劇団では、親しみを込めて見沢ママと呼んでいる。ころすけ君が言い始めた。

数年前を思い出す。
見沢さんの三回忌追悼公演を行うために、関係各所方々を駆けずりまわていた。
右翼だの左翼だの出版社だの、あっちの関係者こっちの関係者を歩き回っていた。
関係のみなさんに快く協力いただき、『三回忌追悼公演』を行うことができた。

その駆けずり回る一番目が、見沢ママだった。最初は電話で話した。
自己紹介をし、企画を話した。見沢ママは、最初は当然警戒されていた。
そりゃそうだ。誰だかわからない、どこの馬の骨かわからない劇作家がいきなり、

「見沢さんの芝居をしたいんです」だ。

あらためて電話をします、と言われた。
そのあらためてが、なかなか訪れなかった。
だめなのかな、と思っていた。ダメなら、別の一手だ、と迂回路を作り始めた頃、電話があった。
見沢ママは見沢ママで、ぼくをリサーチされたようだった。
それから、何度も電話で見沢さんの話を伺った。
一回の電話が毎回数時間に及んだ。ぼくはメモをとりながら、話しに話した。

作業指示:
抜粋本文のうち、「劇団では、親しみを込めて見沢ママと呼んでいる。ころすけ君が言い始めた。」で始まり「あらためて電話をします、と言われた。」で終わる範囲を、一字も変えずに抽出せよ。 この一覧は抜粋本文とは別個の資料である。

提供データ:
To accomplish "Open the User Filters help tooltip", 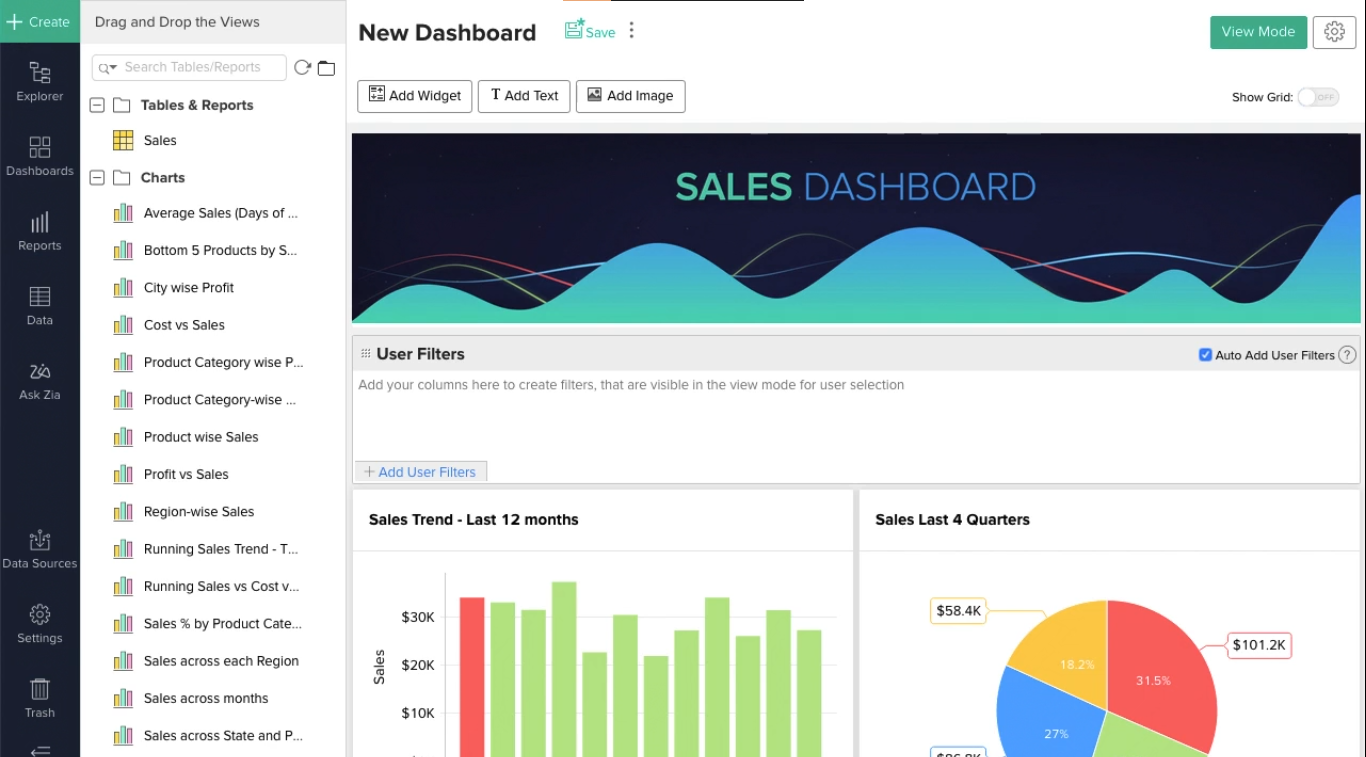I will [1348, 354].
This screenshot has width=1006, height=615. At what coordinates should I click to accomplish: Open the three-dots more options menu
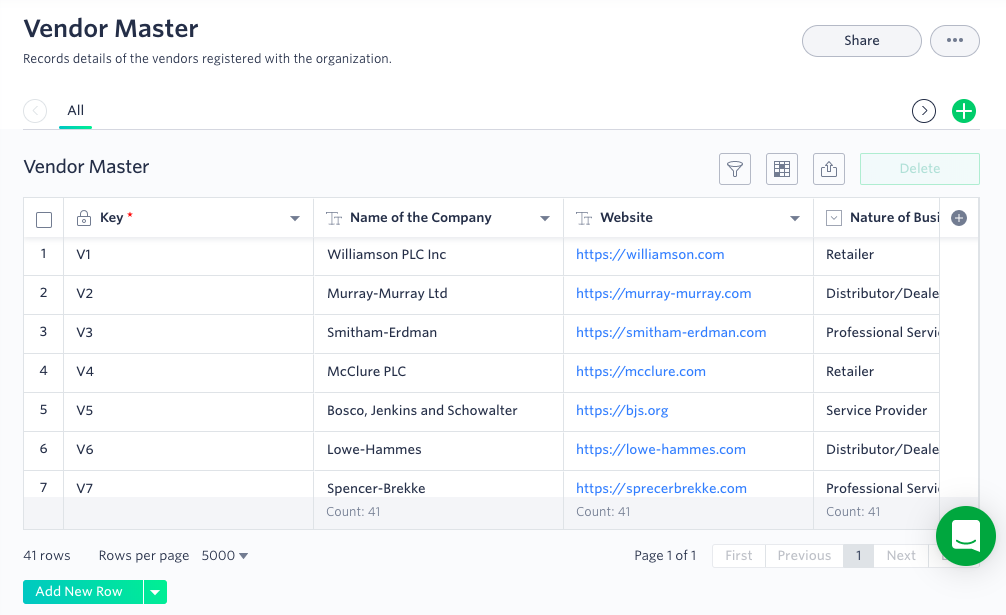[x=954, y=41]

実行結果:
劇団では、親しみを込めて見沢ママと呼んでいる。ころすけ君が言い始めた。

数年前を思い出す。
見沢さんの三回忌追悼公演を行うために、関係各所方々を駆けずりまわていた。
右翼だの左翼だの出版社だの、あっちの関係者こっちの関係者を歩き回っていた。
関係のみなさんに快く協力いただき、『三回忌追悼公演』を行うことができた。

その駆けずり回る一番目が、見沢ママだった。最初は電話で話した。
自己紹介をし、企画を話した。見沢ママは、最初は当然警戒されていた。
そりゃそうだ。誰だかわからない、どこの馬の骨かわからない劇作家がいきなり、

「見沢さんの芝居をしたいんです」だ。

あらためて電話をします、と言われた。